Le Togo a réaffirmé sa volonté de renforcer ses liens avec les pays de l’Alliance des États du Sahel (AES) et de jouer un rôle de facilitateur entre la région sahélienne et ses partenaires extérieurs. Cette position a été exprimée samedi à Lomé par le ministre togolais des Affaires étrangères, Robert Dussey, à l’occasion d’une réunion de haut niveau consacrée à la stratégie « Togo-Sahel 2026-2028 ».
Cette nouvelle orientation diplomatique repose sur cinq axes majeurs : le dialogue politique avec l’AES, la coopération régionale et internationale, la lutte contre le terrorisme, la coexistence pacifique et le renforcement de l’intégration économique régionale.

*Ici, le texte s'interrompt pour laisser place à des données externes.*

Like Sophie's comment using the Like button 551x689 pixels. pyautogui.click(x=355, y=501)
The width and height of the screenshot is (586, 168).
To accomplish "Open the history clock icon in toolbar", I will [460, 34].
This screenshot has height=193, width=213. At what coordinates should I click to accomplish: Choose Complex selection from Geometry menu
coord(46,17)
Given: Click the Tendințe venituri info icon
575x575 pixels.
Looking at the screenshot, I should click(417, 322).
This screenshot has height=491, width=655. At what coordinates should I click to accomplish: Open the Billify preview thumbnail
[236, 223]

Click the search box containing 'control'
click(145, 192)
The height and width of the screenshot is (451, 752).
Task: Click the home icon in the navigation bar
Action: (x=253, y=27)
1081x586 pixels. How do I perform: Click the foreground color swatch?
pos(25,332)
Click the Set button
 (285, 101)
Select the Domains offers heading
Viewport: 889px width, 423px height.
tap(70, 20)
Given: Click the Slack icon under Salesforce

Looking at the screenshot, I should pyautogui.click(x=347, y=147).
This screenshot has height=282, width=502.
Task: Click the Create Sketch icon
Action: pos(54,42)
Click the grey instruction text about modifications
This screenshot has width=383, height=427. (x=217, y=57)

Pour Lomé, il s’agit d’adapter sa réponse à un contexte régional marqué par l’insécurité et les reconfigurations diplomatiques au Sahel.

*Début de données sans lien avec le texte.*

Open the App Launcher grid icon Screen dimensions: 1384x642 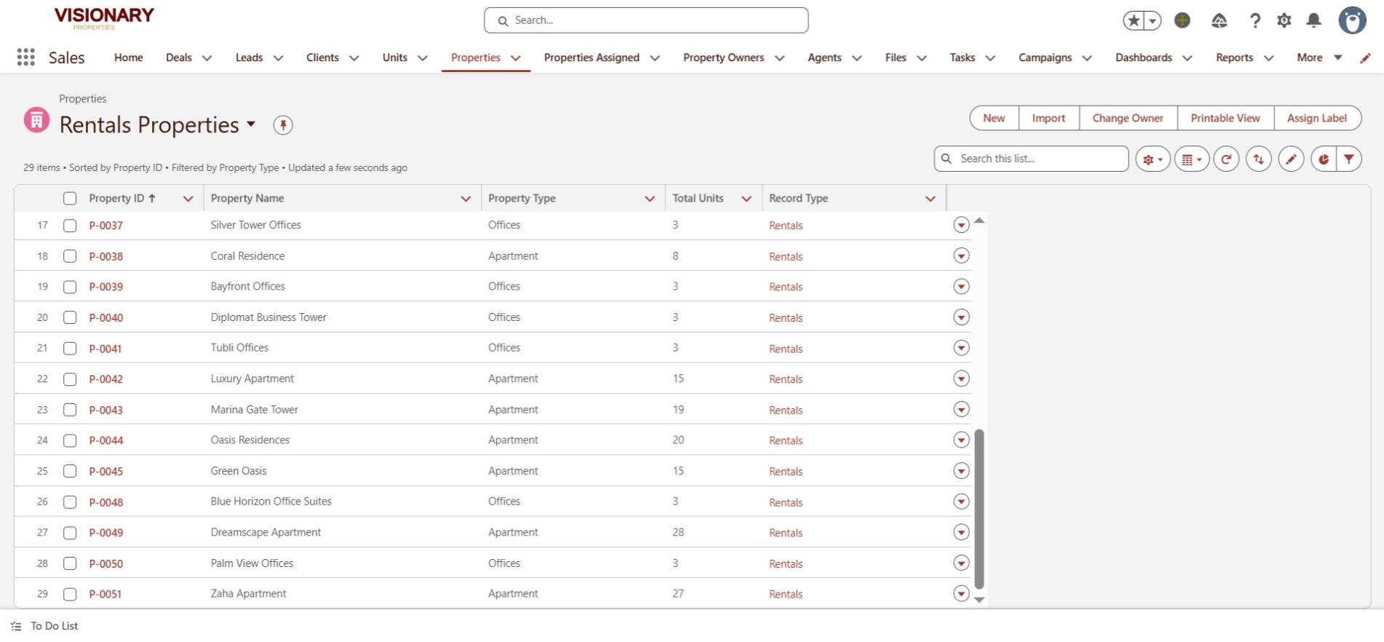(25, 58)
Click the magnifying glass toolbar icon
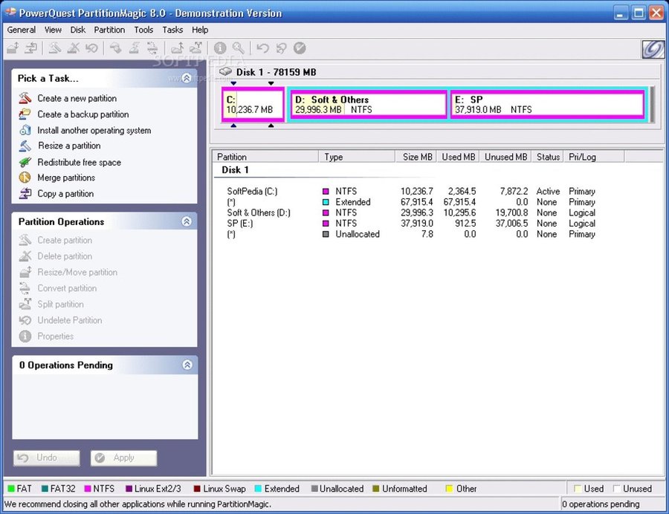This screenshot has width=669, height=514. click(238, 48)
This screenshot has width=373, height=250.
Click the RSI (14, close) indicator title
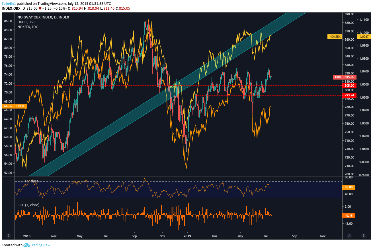click(x=28, y=181)
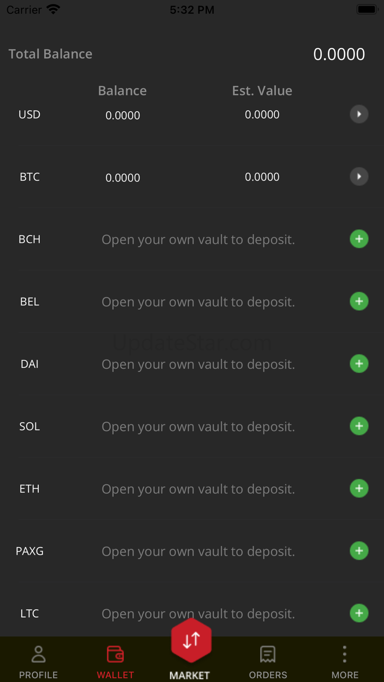Screen dimensions: 384x682
Task: Click the LTC green plus icon
Action: [359, 613]
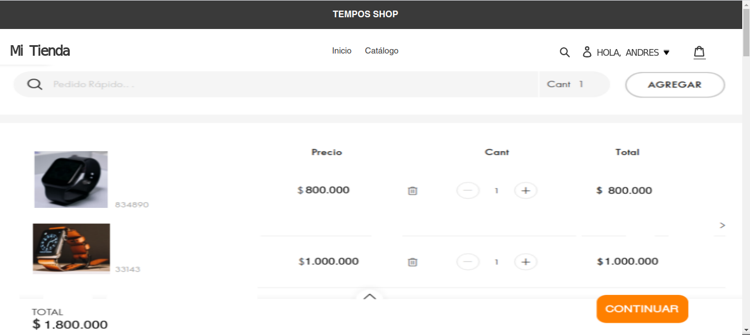Go to the Inicio menu item
This screenshot has height=335, width=750.
point(342,51)
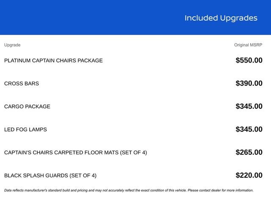Click the Upgrade column header
The height and width of the screenshot is (203, 271).
(x=12, y=45)
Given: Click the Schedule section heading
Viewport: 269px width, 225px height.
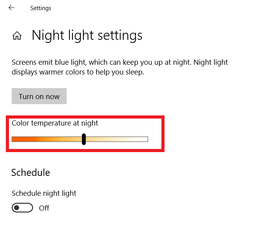Looking at the screenshot, I should [x=31, y=172].
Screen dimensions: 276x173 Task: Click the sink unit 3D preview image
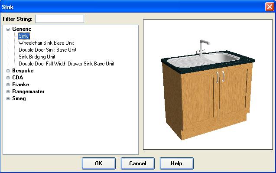pyautogui.click(x=208, y=85)
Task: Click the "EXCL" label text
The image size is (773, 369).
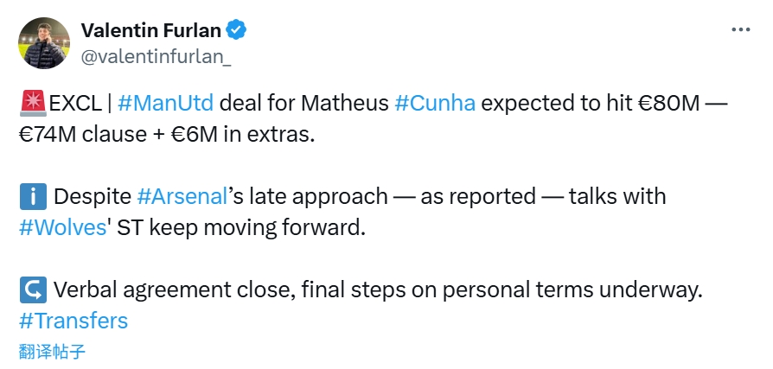Action: pyautogui.click(x=74, y=105)
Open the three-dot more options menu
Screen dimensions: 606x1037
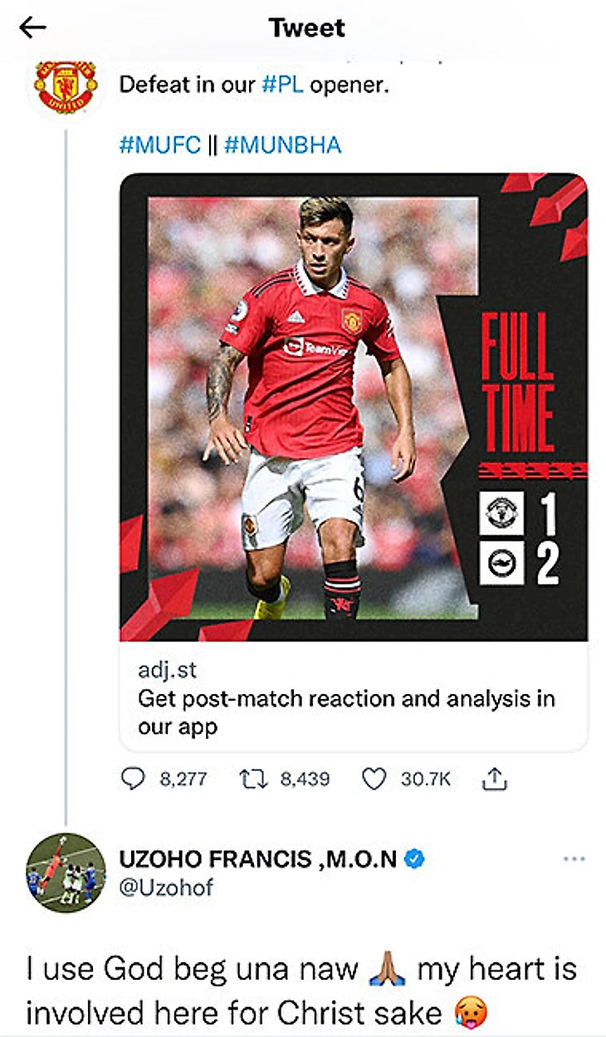[574, 859]
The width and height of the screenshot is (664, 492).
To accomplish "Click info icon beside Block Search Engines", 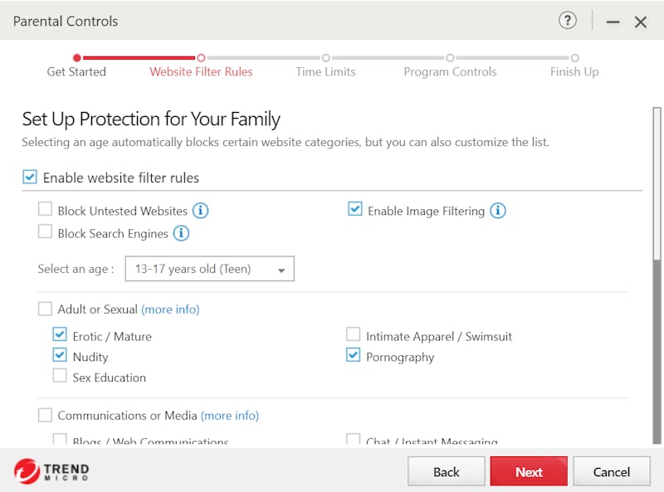I will pos(181,233).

Dans son intervention, Robert Dussey a insisté sur la solidarité du Togo envers les pays sahéliens confrontés à la menace terroriste. Il a affirmé que le Mali, le Burkina Faso et le Niger ne sont pas de simples partenaires, mais des composantes à part entière de l’espace ouest-africain. Le chef de la diplomatie togolaise a également défendu une approche fondée sur le dialogue, la coopération et la responsabilité partagée.

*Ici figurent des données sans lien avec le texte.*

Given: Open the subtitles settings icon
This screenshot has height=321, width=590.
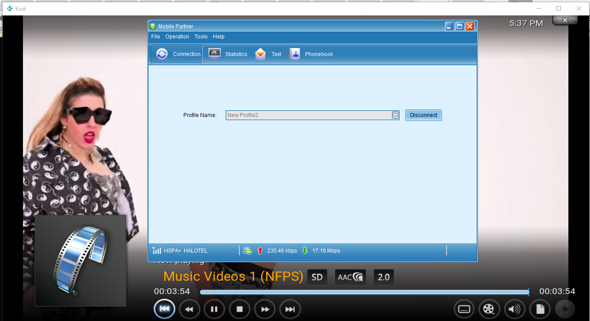Looking at the screenshot, I should pyautogui.click(x=464, y=309).
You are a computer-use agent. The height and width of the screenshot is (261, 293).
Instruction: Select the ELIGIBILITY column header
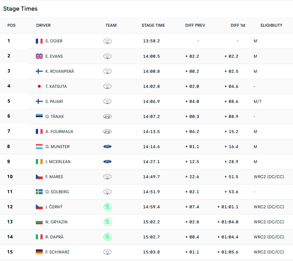(x=272, y=25)
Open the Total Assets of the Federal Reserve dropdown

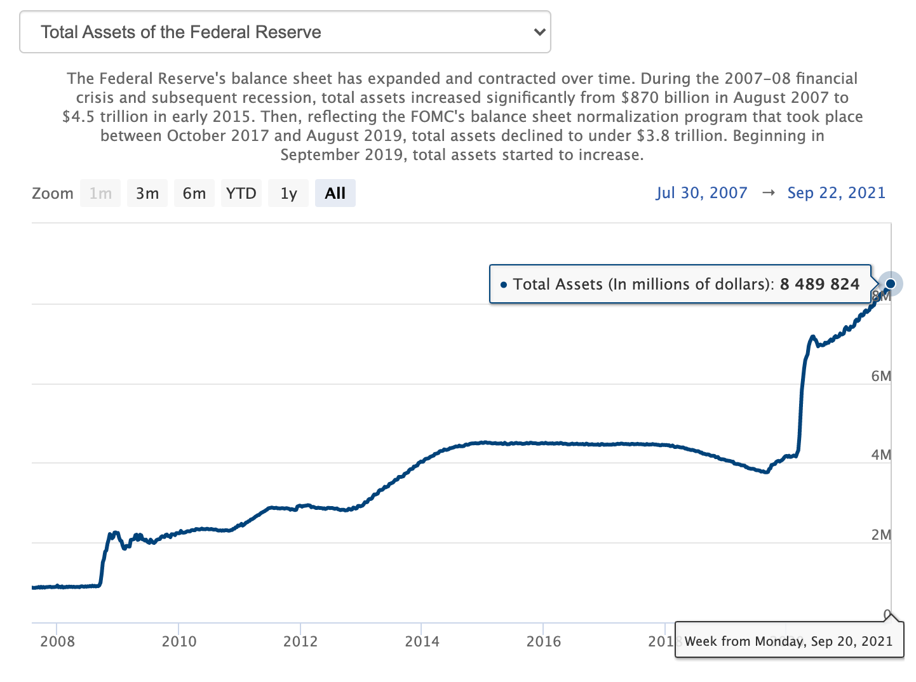tap(285, 32)
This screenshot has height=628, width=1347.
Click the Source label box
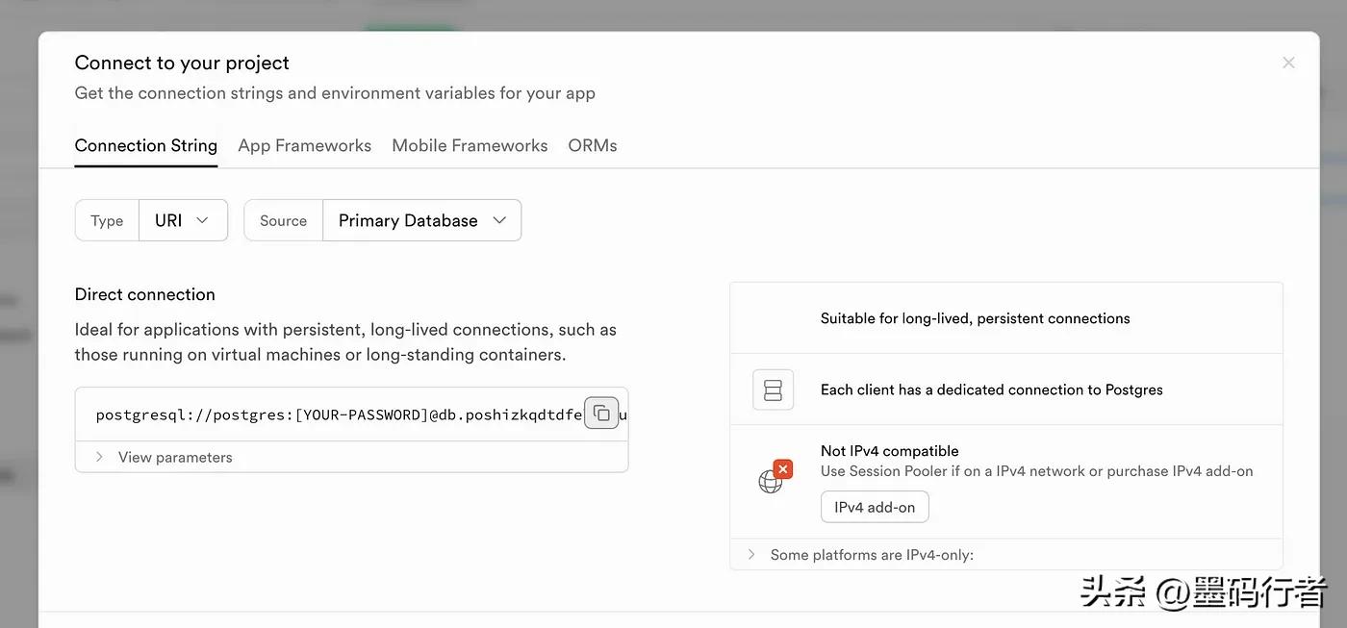[283, 220]
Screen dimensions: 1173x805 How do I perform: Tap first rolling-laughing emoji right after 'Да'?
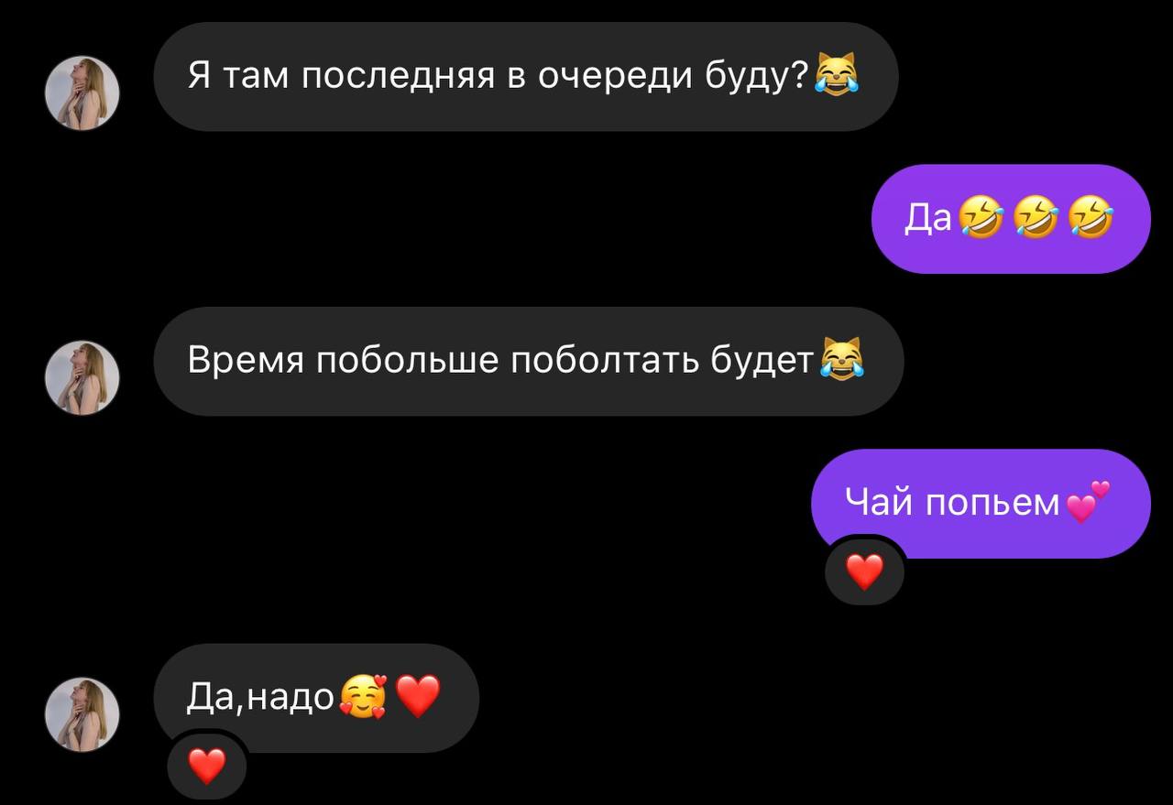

Estimant que son pays peut contribuer à rapprocher les positions, il a indiqué que le Togo entend mettre son expertise en médiation au service de la stabilité régionale. Lomé ambitionne ainsi de servir de pont entre les États du Sahel et la communauté internationale, tout en misant sur une coopération progressive, concertée et pragmatique.
Du côté malien, le ministre des Affaires étrangères Abdoulaye Diop a salué l’initiative togolaise, tout en rappelant la nécessité de respecter la souveraineté des États membres de l’AES. Il a insisté sur l’importance d’un partenariat fondé sur la confiance, la sincérité et l’alignement sur les priorités définies par les pays sahéliens eux-mêmes.
Pour Bamako, les initiatives extérieures en faveur du Sahel ne doivent pas se substituer à l’action des États concernés. Abdoulaye Diop a ainsi plaidé pour une coopération construite avec le Sahel, et non à sa place, dans un esprit de respect mutuel et d’efficacité.
Dans un contexte de recomposition diplomatique et sécuritaire dans la région, les prises de position de Lomé et de Bamako traduisent à la fois une volonté de dialogue et une exigence de souveraineté. Elles illustrent aussi la recherche de nouveaux équilibres dans les relations entre le Sahel et ses partenaires internationaux.